Le second tour a confirmé la géographie et la sociologie Macron que dessinait le premier : la France BLAM (bourgeoise, libérale, âgée, moderne) rejointe par la France BLAC de Fillon (bourgeoise, libérale, âgée, conservatrice). Ajoutez-y les 18-24 ans et le tour était dans le sac. Inversement, la strate qui a le plus voté pour Marine Le Penest celle des 35-49 ans : la classe vraiment active, chargée de famille, oubliée du système, et la plus lucide sur les évolutions dramatiques du pays. Ce sont les inactifs – jeunes et retraités – qui ont imposé Macron aux actifs dans la force de l’âge. Les quadras ne voulaient pas de ce quadra-là. Étranges effets de miroir…
La fracture française est donc d’abord démographique et sociologique.

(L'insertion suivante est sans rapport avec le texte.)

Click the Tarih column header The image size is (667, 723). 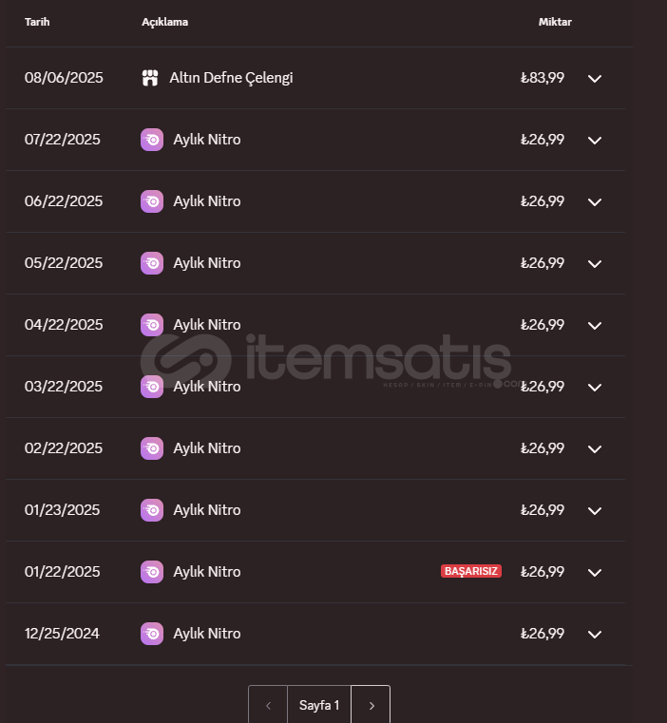click(x=37, y=22)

Selon une enquête Ipsos publiée par Le Point, les retraités ont voté à 74 % pour Macron, les plus de 70 ans étant même 78 % à le plébisciter, le sondage OpinionWay publié par Les Échos évaluant même le vote Macron des plus de 65 ans à 80 % ! Même score pour les bac+3 : 81 % ! Alors que ceux qui ont un diplôme inférieur au bac ont voté Marine Le Pen à 45 %, qui demeure en tête, à 56 %, chez les ouvriers.
Et c’est par là que cette fracture devient géographique : Marine Le Pen fait ses meilleurs scores en milieu rural (43 %) tandis que Macron atteint des scores soviétiques dans les grandes villes. Faut-il rappeler les chiffres écrasants de Paris, qui lui a donné 90 % ?
Comment expliquer qu’un candidat aussi jeune, relativement inexpérimenté en politique et aux prétentions réformistes ait à ce point été plébiscité par une France grise, plutôt conservatrice par nature ?
On pourra avancer la géniale mise en scène de son couple, où Brigitte faisait figure de parfaite représentante de ces seniors aisés (Le Touquet) mais ayant appartenu à la classe moyenne (professeur de français).
Mais c’était surtout la crainte pour leurs portefeuilles, à tous les niveaux : revenir au franc ? Toucher à leur épargne ? Leurs actions ? Leurs assurances-vie ? Dans ces situations, il n’y a plus ni droite ni gauche qui tiennent. Il n’y a plus que le portefeuille. Macron a su être ce Pinay ou ce Giscard rassurants de leur jeunesse.
La France des vieux, qui ne sera plus là pour payer les pots cassés, nous a donné notre plus jeune Président. Ils ont cru bien faire. Nous n’avons plus qu’à subir ce choix. Et certainement beaucoup d’autres.